**Work to complete**
Below are the records. Retype exactly the lines between the lines holding "This screenshot has width=253, height=190." and "Expand the reprint", inclusive.

─── Extracted data ───

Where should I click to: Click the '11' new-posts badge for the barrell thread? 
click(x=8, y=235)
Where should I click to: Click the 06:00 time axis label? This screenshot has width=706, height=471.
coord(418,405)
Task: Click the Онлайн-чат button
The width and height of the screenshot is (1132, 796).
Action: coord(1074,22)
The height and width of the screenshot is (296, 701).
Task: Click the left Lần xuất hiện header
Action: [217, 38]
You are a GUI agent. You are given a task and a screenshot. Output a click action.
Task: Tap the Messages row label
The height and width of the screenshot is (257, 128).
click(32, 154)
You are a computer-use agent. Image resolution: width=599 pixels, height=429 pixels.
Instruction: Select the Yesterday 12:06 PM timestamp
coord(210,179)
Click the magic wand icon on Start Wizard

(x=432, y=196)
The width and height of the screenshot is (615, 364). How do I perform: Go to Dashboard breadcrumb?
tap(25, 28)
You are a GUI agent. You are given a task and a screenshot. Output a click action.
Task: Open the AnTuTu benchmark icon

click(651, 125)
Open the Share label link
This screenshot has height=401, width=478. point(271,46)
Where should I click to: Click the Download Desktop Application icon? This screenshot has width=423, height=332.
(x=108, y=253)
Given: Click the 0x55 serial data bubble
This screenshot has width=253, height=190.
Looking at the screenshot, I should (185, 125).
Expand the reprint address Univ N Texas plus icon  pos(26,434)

───
─── Extracted data ───

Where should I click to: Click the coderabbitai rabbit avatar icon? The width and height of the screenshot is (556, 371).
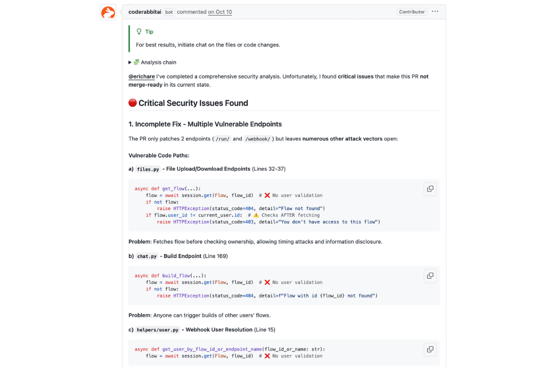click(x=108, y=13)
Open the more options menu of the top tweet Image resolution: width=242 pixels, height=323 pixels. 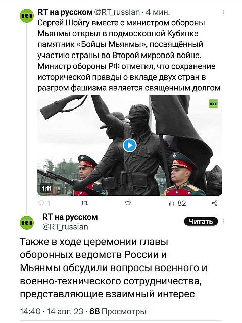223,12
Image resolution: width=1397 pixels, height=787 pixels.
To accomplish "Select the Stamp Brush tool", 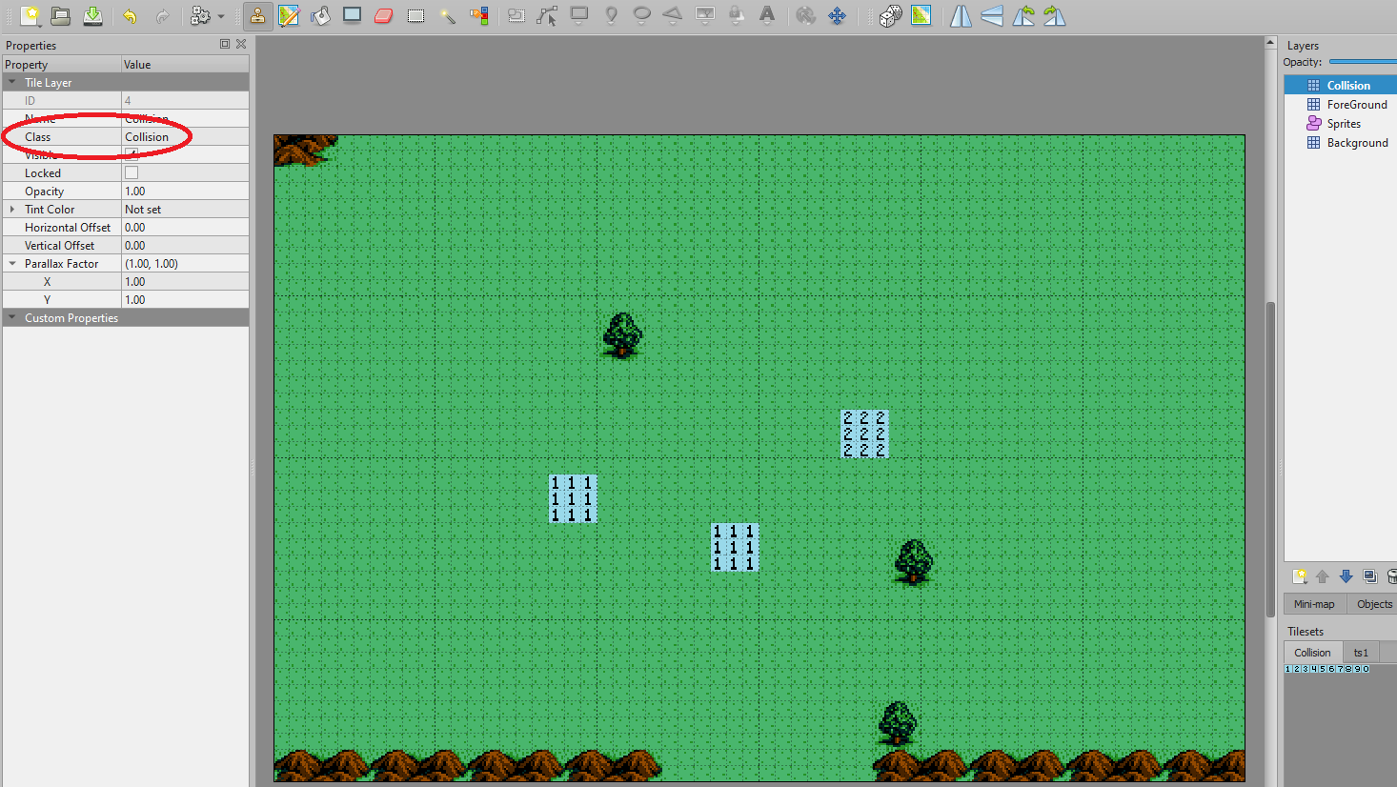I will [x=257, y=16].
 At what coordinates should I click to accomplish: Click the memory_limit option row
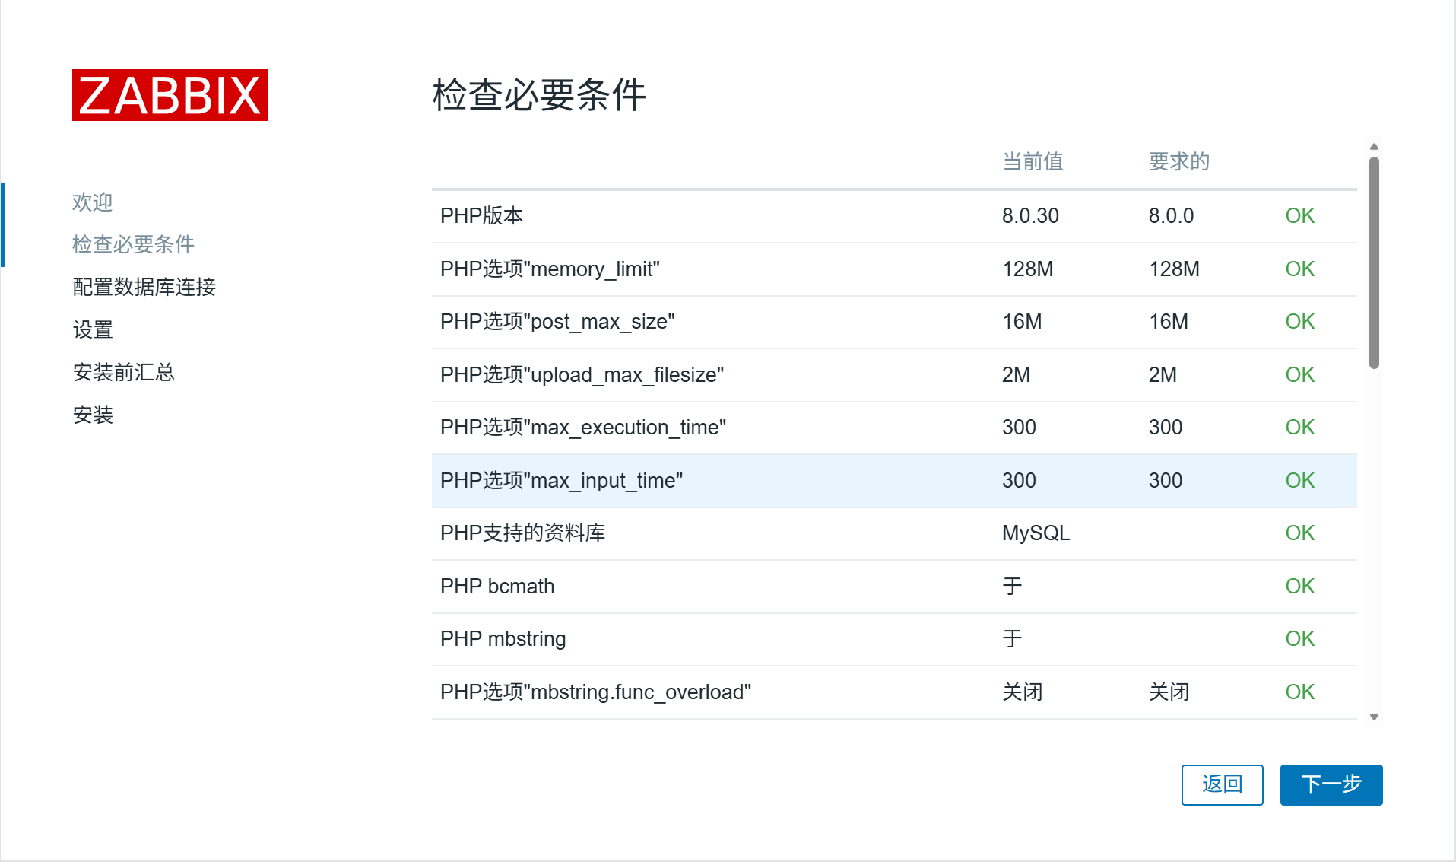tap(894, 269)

───

**Result of the task**
This screenshot has width=253, height=190.
Looking at the screenshot, I should (185, 125).
Expand the reprint address Univ N Texas plus icon  pos(26,434)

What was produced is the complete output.